Insurers drop kid-only benefit plans

    The decision coincides with a new federal mandate that insurance plans must accept all child applicants, despite any pre-existing illnesses.

    In response to new health insurance mandates from the federal government, insurers are modifying — and in some cases dropping — some of the benefits they offer. Kerry Grens reports from WHYY’s health and science desk that children’s private insurance is quickly disappearing.

    Nationwide, a number of big insurers have declared that they will end their individual kids-only policies. In Delaware, the three insurers that offered such plans have also stopped issuing new ones.
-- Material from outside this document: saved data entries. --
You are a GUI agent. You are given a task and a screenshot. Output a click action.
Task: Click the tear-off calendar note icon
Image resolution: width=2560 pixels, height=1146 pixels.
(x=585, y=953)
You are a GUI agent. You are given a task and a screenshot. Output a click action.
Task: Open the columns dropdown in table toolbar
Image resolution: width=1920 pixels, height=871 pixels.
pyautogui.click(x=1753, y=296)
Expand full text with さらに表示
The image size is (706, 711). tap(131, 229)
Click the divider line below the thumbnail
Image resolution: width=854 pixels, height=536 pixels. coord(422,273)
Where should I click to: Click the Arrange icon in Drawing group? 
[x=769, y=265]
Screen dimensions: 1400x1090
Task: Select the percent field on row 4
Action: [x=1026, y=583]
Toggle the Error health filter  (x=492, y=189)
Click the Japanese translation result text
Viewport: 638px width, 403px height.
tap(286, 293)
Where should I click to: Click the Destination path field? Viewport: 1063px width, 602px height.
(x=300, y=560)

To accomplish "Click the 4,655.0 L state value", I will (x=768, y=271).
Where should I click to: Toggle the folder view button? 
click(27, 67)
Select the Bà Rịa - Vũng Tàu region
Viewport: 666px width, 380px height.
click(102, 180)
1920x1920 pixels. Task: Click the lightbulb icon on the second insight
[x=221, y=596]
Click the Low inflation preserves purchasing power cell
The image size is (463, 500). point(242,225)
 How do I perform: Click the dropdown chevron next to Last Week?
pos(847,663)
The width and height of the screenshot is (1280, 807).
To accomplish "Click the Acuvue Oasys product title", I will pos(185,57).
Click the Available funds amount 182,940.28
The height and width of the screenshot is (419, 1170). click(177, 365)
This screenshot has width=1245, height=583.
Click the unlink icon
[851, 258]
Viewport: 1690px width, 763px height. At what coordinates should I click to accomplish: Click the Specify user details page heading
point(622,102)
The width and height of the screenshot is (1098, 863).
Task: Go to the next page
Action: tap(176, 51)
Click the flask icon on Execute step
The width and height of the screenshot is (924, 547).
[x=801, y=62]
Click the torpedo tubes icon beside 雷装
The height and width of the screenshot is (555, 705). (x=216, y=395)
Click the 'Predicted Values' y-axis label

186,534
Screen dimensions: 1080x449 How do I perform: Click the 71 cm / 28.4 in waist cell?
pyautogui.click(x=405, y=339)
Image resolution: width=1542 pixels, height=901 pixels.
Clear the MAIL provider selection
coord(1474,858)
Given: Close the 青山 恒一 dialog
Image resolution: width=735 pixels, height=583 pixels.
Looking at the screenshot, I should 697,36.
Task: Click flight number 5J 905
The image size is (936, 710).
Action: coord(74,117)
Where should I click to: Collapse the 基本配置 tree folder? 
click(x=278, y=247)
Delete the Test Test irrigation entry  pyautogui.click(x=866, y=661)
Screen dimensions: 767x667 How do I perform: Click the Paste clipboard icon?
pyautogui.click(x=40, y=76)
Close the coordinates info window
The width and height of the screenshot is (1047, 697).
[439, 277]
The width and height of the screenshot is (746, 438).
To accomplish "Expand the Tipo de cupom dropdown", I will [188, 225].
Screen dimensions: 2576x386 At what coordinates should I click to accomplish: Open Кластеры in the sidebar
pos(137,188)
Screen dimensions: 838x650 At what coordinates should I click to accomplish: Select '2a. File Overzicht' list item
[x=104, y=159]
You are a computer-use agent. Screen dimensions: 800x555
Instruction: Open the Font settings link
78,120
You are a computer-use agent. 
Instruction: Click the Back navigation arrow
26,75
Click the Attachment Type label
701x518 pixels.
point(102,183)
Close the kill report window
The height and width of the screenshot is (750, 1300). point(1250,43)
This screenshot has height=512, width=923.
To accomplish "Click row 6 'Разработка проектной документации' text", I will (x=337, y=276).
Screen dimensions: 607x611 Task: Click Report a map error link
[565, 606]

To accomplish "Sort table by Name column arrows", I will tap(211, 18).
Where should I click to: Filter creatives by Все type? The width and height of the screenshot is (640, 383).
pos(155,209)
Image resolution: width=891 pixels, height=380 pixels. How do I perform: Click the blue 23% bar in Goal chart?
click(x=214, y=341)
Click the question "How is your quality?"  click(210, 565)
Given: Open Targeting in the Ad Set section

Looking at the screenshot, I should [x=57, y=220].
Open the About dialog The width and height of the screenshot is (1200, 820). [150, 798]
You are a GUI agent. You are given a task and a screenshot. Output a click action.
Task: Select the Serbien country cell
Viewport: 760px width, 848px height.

    Nemes: All have stopped as of 9/23.

    Linda Nemes is the senior research analyst at the Delaware Insurance Department.

    Nemes: The reason is the reform and the requirements of having to cover all children under the age of 19, even those who are ill.

    September 23rd is precisely when a new requirement started, forcing insurers to accept children regardless of if they have pre-existing conditions. Nemes says the insurance commissioner has asked the companies to meet with her to work out a back-up plan for uninsured kids who may not qualify for government-subsidized benefits.

    In Pennsylvania, the insurance department is looking into whether dropping such plans is a violation of the state’s Unfair Insurance Practices Act. Insurance department spokesperson Melissa Fox says she’s unsure how many kids will be affected.

    Fox: Practically speaking, the child-only policies are not a big part of the marketplace here in Pennsylvania. Our estimates are they account for 1-3 percent of all individual policies sold here in Pennsylvania.

    Children will still have access to government-subsidized insurance and their parents’ benefits.